- Problem details: Reproduce exactly, and only, the lines below from the one containing "Viewport: 1098px width, 577px height." through the one containing "You are a computer-use agent. The".

----

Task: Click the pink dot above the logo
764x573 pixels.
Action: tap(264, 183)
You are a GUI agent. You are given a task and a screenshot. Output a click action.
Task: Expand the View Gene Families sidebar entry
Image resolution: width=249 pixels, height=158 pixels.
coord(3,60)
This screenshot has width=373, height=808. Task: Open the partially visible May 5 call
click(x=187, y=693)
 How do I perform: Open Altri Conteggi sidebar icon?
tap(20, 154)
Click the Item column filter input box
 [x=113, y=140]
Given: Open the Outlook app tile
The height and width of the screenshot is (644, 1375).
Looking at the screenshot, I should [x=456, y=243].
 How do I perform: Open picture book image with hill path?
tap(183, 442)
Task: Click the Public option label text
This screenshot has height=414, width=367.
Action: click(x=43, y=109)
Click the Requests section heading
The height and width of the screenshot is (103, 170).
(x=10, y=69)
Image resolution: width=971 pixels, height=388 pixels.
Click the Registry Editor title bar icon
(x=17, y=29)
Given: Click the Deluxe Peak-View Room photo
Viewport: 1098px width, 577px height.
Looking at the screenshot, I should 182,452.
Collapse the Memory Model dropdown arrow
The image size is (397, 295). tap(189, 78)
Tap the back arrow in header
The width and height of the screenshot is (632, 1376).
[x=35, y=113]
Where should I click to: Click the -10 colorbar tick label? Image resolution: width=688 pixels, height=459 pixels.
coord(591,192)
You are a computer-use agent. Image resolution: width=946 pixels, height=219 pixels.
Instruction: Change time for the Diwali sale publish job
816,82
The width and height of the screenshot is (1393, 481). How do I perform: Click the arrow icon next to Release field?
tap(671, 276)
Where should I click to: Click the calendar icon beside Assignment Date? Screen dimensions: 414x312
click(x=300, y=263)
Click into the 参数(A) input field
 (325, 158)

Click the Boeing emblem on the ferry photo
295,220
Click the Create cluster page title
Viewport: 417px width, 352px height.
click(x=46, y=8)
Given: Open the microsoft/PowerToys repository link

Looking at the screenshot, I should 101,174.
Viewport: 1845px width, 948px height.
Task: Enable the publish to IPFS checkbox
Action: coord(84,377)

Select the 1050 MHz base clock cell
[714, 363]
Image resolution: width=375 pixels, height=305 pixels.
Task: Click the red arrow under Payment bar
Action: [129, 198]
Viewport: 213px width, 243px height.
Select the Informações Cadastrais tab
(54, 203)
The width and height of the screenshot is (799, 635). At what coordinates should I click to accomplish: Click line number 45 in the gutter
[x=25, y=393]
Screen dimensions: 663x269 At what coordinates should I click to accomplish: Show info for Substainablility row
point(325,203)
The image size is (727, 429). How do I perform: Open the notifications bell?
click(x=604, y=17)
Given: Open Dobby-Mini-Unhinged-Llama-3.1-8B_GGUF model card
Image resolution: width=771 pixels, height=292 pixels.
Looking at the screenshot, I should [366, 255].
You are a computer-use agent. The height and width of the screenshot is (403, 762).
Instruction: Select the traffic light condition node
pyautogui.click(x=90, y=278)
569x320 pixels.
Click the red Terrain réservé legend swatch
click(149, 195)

----

- Answer to this problem:
Viewport: 1098px width, 577px height.
Looking at the screenshot, I should 182,452.
Collapse the Memory Model dropdown arrow
The image size is (397, 295). tap(189, 78)
Tap the back arrow in header
The width and height of the screenshot is (632, 1376).
[x=35, y=113]
Where should I click to: Click the -10 colorbar tick label? Image resolution: width=688 pixels, height=459 pixels.
coord(591,192)
You are a computer-use agent. Image resolution: width=946 pixels, height=219 pixels.
Instruction: Change time for the Diwali sale publish job
816,82
The width and height of the screenshot is (1393, 481). How do I perform: Click the arrow icon next to Release field?
tap(671, 276)
Where should I click to: Click the calendar icon beside Assignment Date? Screen dimensions: 414x312
click(x=300, y=263)
Click into the 参数(A) input field
 (325, 158)

Click the Boeing emblem on the ferry photo
295,220
Click the Create cluster page title
Viewport: 417px width, 352px height.
click(x=46, y=8)
Given: Open the microsoft/PowerToys repository link

Looking at the screenshot, I should 101,174.
Viewport: 1845px width, 948px height.
Task: Enable the publish to IPFS checkbox
Action: coord(84,377)

Select the 1050 MHz base clock cell
[714, 363]
Image resolution: width=375 pixels, height=305 pixels.
Task: Click the red arrow under Payment bar
Action: [129, 198]
Viewport: 213px width, 243px height.
Select the Informações Cadastrais tab
(54, 203)
The width and height of the screenshot is (799, 635). At what coordinates should I click to accomplish: Click line number 45 in the gutter
[x=25, y=393]
Screen dimensions: 663x269 At what coordinates should I click to accomplish: Show info for Substainablility row
point(325,203)
The image size is (727, 429). How do I perform: Open the notifications bell?
click(x=604, y=17)
Given: Open Dobby-Mini-Unhinged-Llama-3.1-8B_GGUF model card
Image resolution: width=771 pixels, height=292 pixels.
Looking at the screenshot, I should [366, 255].
You are a computer-use agent. The height and width of the screenshot is (403, 762).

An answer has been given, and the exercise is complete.